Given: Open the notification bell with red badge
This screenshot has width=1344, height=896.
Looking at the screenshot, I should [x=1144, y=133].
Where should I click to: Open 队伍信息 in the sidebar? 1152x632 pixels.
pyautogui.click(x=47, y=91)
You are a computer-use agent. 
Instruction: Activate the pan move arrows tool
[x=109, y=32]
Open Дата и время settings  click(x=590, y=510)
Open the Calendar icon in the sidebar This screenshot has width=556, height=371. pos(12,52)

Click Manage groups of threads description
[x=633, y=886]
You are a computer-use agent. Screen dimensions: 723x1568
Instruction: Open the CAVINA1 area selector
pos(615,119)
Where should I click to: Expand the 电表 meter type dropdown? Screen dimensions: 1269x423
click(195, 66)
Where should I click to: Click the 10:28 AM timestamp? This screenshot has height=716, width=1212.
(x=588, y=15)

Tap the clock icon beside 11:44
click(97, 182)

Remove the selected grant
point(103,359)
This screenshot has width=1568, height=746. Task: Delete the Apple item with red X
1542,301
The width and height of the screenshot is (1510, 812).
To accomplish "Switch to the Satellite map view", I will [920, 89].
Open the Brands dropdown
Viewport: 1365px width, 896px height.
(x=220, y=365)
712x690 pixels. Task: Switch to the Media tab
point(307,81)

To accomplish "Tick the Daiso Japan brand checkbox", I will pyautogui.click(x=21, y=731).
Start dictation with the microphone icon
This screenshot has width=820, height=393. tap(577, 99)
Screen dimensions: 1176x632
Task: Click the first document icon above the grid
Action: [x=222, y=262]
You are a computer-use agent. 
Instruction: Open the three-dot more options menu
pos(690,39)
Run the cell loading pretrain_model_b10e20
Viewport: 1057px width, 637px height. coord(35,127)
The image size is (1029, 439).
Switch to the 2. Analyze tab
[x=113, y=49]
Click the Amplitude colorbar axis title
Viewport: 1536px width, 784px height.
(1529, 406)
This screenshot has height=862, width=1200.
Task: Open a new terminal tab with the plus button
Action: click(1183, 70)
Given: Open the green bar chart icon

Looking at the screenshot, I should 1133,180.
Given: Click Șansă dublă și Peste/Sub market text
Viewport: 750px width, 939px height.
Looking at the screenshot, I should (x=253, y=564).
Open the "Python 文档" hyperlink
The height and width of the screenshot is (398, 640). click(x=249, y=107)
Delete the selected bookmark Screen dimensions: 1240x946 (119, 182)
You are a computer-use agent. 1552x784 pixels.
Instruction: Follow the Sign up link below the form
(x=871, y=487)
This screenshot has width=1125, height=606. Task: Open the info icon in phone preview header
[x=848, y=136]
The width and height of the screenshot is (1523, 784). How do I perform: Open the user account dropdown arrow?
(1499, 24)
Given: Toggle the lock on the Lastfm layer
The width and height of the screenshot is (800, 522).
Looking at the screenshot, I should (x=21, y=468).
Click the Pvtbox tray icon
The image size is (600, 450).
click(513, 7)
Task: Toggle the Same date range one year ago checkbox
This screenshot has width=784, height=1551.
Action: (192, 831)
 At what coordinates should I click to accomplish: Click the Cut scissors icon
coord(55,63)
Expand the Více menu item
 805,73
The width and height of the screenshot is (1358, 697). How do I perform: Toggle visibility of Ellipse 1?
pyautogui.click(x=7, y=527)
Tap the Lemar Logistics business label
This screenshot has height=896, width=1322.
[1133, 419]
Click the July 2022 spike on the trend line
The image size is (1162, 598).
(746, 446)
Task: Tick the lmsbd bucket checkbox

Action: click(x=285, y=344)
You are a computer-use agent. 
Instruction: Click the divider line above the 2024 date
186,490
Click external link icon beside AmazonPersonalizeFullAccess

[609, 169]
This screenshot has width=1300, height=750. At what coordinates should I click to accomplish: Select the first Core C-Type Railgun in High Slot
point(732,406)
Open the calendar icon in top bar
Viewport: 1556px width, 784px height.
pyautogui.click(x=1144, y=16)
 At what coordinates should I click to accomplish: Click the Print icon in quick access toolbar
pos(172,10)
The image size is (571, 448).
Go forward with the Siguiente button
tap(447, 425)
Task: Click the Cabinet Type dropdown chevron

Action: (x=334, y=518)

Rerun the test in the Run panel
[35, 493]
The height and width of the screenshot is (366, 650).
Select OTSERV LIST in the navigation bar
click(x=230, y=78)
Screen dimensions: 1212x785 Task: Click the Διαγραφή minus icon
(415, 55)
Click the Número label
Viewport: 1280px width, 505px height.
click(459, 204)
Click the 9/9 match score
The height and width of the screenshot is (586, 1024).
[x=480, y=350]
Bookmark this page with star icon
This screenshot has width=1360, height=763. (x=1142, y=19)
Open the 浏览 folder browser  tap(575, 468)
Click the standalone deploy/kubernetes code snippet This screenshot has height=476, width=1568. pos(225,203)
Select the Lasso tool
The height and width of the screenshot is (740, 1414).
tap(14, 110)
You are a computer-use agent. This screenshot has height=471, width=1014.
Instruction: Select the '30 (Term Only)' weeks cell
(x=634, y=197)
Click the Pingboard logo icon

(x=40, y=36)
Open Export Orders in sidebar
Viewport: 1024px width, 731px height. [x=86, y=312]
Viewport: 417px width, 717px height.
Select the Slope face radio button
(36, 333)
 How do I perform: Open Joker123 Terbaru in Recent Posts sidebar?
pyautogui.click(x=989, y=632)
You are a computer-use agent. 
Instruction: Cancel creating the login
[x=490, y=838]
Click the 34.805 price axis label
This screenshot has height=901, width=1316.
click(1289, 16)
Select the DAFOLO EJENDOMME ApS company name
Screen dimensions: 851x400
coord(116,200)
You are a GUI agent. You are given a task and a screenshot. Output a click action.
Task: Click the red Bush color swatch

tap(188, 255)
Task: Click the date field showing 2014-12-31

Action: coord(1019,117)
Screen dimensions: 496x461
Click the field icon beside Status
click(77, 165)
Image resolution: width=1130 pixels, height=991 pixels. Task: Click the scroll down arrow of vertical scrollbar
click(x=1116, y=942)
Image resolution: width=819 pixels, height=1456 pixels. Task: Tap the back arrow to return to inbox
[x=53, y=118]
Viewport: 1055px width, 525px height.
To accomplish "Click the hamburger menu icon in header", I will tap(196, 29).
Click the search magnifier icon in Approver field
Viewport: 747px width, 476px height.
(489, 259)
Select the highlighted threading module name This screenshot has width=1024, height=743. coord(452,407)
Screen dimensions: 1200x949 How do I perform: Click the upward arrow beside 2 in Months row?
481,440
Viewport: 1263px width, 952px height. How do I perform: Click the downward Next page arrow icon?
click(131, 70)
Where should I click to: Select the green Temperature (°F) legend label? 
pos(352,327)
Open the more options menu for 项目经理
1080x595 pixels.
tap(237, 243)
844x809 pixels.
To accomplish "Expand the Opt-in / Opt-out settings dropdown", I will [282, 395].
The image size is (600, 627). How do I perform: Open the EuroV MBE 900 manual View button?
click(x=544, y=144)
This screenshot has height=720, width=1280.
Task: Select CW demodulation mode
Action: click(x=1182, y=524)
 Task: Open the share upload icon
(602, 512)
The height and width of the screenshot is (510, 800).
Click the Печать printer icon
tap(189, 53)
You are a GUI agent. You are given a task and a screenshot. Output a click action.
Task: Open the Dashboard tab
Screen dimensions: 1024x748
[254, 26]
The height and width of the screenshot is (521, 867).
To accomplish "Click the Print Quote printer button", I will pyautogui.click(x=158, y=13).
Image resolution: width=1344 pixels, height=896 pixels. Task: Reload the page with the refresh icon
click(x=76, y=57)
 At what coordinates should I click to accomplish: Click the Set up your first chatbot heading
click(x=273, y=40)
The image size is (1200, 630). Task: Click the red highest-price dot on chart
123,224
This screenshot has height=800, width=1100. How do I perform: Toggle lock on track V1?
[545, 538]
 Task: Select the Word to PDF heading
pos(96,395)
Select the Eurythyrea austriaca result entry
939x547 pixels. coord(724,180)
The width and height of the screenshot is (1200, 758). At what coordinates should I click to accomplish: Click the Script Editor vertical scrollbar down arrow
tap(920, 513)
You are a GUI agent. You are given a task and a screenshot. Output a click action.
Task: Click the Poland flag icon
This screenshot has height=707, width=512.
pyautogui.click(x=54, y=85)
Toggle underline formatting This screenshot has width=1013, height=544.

-=-=-

__About this task__: Quote the listing word for word from its first line through the line in which "You are a computer-use agent. Screen" appears.

__Solution__:
Given: Open the notification bell with red badge
This screenshot has width=1344, height=896.
Looking at the screenshot, I should [x=1144, y=133].
Where should I click to: Open 队伍信息 in the sidebar? 1152x632 pixels.
pyautogui.click(x=47, y=91)
You are a computer-use agent. 
Instruction: Activate the pan move arrows tool
[x=109, y=32]
Open Дата и время settings  click(x=590, y=510)
Open the Calendar icon in the sidebar This screenshot has width=556, height=371. pos(12,52)

Click Manage groups of threads description
[x=633, y=886]
You are a computer-use agent. Screen dimensions: 723x1568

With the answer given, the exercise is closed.